2.1.7 has some changes in proxy fail-over. The *first* packet that discovers that a home server is dead is no longer rejected. Instead, it fails over to the second home server. This makes proxying more robust.
My upstream proxy maintainers refuse to implement decent status checks, so I'm forced to do this for now. I can do a status check with an entry from a particular HL RADIUS that I happen to control, but that just creates a daisy-chain of SPoFs. :/ They insist that I not do anything like this, but that I set up my server so that it stubbornly tries their first server, then if that fails their second server, for each request.
That's stupid. It increases latency, bandwidth used, and decreases reliability. The Status-Server draft says that using Status-Server is preferable to the alternatives. Maybe they'll follow it once it becomes an RFC.
Now, when a request comes through that gets discarded by the first proxy (because it itself times out on a random HL RADIUS), that one gets marked as a zombie. Strangely enough, my server keeps it marked as a zombie even after several minutes (long past any of the zombie_period and revive_interval periods I've kept in the configuration). My server keeps talking only with the second server which is in the 'alive' state, and ignores the zombie.
Hmm... the "zombie_period" timers depend on continued packet streams. If the NAS doesn't re-transmit packets, then it could stay zombie for a while. I'll have to take a look at that.
After re-reading proxy.conf comments, this actually looks logical - there is no kind of a status check that would unmark it as a zombie. revive_interval can resurrect it from the 'dead' state, but not from the zombie state.
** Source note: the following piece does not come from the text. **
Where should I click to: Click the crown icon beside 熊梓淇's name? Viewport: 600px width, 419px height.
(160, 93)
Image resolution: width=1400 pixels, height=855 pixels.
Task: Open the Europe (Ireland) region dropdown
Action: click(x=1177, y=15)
Also this part of the revive_interval comment is a bit confusing:
# As a result, we recommend enabling status checks, and # we do NOT recommend using "revive_interval". # # The "revive_interval" is used ONLY if the "status_check" # entry below is not "none". Otherwise, it will not be used, # and should be deleted.
So it's supposed to be a crutch only for people who *have* status checks, but not a crutch for those of us who do *not* have status checks.
Huh? That's not what it says. It says "revive_interval" is ONLY for people who have "status_check = none". i.e. no status checks.
What is a crutch for this situation? A cron job that keeps doing radmin -e 'set home_server state X Y alive'? :)
If you don't have status-checks, then the "revive_interval" should apply. If it's not being applied, that should be fixed. Alan DeKok.